Sorry to reply a bit late to this thread -- I've been having
a few problems with e-mails to and from these mailing lists
(probably DNS-related, and seem to be sorted out now).

Anyway, to me this all feels like it's trying to mix together
several different concepts.  Many (though by no means all)
ontology_terms are really defining properties of objects.
The keys used in seqfeature_qualifier_value are a very good
example of this.  Similarly the location qualifiers.

Looking specifically at properties, they can be defined by:

  - Their domain -- the class (or classes) of object to which
    they apply.

  - Their range -- the set of values which are allowed.

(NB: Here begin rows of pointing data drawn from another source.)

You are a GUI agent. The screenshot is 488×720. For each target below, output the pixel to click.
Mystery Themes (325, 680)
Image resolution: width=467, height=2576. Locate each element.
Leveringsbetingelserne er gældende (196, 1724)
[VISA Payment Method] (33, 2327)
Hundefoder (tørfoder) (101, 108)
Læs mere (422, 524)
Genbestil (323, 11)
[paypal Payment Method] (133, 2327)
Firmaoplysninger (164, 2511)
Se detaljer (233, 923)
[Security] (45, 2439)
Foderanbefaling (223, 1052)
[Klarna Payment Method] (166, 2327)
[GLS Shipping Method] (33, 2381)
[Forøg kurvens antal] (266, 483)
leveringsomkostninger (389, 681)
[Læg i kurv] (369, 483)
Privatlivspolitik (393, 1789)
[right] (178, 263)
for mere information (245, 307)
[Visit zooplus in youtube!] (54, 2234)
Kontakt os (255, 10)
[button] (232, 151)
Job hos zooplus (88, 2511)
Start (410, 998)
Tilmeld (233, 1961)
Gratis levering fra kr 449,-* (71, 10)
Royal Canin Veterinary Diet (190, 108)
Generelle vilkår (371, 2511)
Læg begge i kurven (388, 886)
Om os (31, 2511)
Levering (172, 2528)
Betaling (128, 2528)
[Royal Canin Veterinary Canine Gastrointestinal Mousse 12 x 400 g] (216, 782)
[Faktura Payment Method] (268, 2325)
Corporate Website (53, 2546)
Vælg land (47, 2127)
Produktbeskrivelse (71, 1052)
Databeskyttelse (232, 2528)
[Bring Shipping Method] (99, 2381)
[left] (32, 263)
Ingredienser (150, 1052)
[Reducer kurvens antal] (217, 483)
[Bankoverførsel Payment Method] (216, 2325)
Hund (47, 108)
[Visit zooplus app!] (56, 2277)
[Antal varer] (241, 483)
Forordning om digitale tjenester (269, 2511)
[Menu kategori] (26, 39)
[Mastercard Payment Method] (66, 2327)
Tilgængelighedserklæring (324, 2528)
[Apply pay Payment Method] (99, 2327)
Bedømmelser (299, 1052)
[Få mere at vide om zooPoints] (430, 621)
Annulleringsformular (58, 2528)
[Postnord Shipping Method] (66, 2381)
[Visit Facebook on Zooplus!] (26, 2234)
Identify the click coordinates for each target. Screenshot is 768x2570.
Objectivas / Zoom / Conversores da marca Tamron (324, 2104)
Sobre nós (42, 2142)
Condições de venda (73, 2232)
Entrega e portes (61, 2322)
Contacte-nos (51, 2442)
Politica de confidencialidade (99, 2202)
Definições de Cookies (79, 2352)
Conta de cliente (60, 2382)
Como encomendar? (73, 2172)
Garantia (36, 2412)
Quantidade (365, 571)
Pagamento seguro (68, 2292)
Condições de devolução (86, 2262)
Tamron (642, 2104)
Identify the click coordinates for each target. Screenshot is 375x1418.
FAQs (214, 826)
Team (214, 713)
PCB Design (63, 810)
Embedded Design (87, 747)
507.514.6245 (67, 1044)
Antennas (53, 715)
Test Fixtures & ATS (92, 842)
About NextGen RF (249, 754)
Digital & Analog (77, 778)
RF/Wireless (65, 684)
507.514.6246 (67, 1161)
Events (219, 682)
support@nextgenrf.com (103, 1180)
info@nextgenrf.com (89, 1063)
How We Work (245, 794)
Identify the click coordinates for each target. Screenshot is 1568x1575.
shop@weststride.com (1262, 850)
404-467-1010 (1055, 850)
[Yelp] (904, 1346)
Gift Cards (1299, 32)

  - Their cardinality -- e.g, 0..1, exactly 1, 0..infinity

The domain might just be `seqfeature' or `seqfeature_location'.
But the interesting cases come when you set more restrictive
domains (say, "A feature of type SNP must have one or more
variants").  A more mundane application might be to define
the required set of qualifiers for a given feature type in
an EMBL feature table./

We're now taking ontology_terms somewhat beyond being a simple
controlled vocabulary, and into schema-land.  I don't know what
people's feelings are on this.  My understanding is that the
original plan with ontology_term was to leave it totally opaque,
then join on some extra tables which included relationship/schema
information.

As I understand it (please correct me if I've got the wrong
end of this), the `category' concept seems to be trying to
mix up aspects of property domains (for ontology_terms which
define names of properties) and propery ranges (for terms which
are used as values -- e.g. seqfeature_key).  Is this actually
a sensible thing to do?


Hilmar: I know you're on a tight schedule with this.  If adding
a category field solves your problem, today, then go for it.
However, it might be better to put this on a separate table,
for ease of untangling stuff in the future (it also avoids having
an FK to self, although you still get a circular reference, of
course).

     Thomas.


PS. The way I've discussed properties here is very DAML-esque.
    At some point in the past, I remember a dicussion about doing
    DAML definitions for the open-bio datamodels.  Did this
    ever get off the ground?